Abstract: In this paper, we present a majorized semismooth Newton-CG augmented Lagrangian method, called SDPNAL$+$, for semidefinite programming (SDP) with partial or full nonnegative constraints on the matrix variable. SDPNAL$+$ is a much enhanced version of SDPNAL introduced by Zhao, Sun and Toh [SIAM Journal on Optimization, 20 (2010), pp.~1737--1765] for solving generic SDPs. SDPNAL works very efficiently for nondegenerate SDPs but may encounter numerical difficulty for degenerate ones. Here we tackle this numerical difficulty by employing a majorized semismooth Newton-CG augmented Lagrangian method coupled with a convergent 3-block alternating direction method of multipliers introduced recently by Sun, Toh and Yang [arXiv preprint arXiv:1404.5378, (2014)]. Numerical results for various large scale SDPs with or without nonnegative constraints show that the proposed method is not only fast but also robust in obtaining accurate solutions.

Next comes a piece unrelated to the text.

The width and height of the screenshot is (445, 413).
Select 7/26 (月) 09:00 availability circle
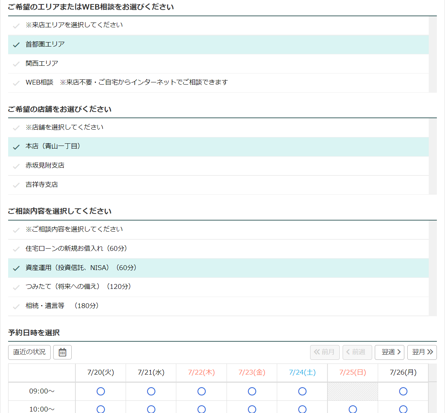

It outperforms, by a significant margin, two other competitive publicly available first order methods based codes: (1) an alternating direction method of multipliers based solver called SDPAD by Wen, Goldfarb and Yin [Mathematical Programming Computation, 2 (2010), pp.~203--230] and (2) a two-easy-block-decomposition hybrid proximal extragradient method called 2EBD-HPE by Monteiro, Ortiz and Svaiter [Mathematical Programming Computation, (2013), pp.~1--48]. In contrast to these two codes, we are able to solve all the 95 difficult SDP problems arising from the relaxations of quadratic assignment problems tested in SDPNAL to an accuracy of $10^{-6}$ efficiently, while SDPAD and 2EBD-HPE successfully solve 30 and 16 problems, respectively.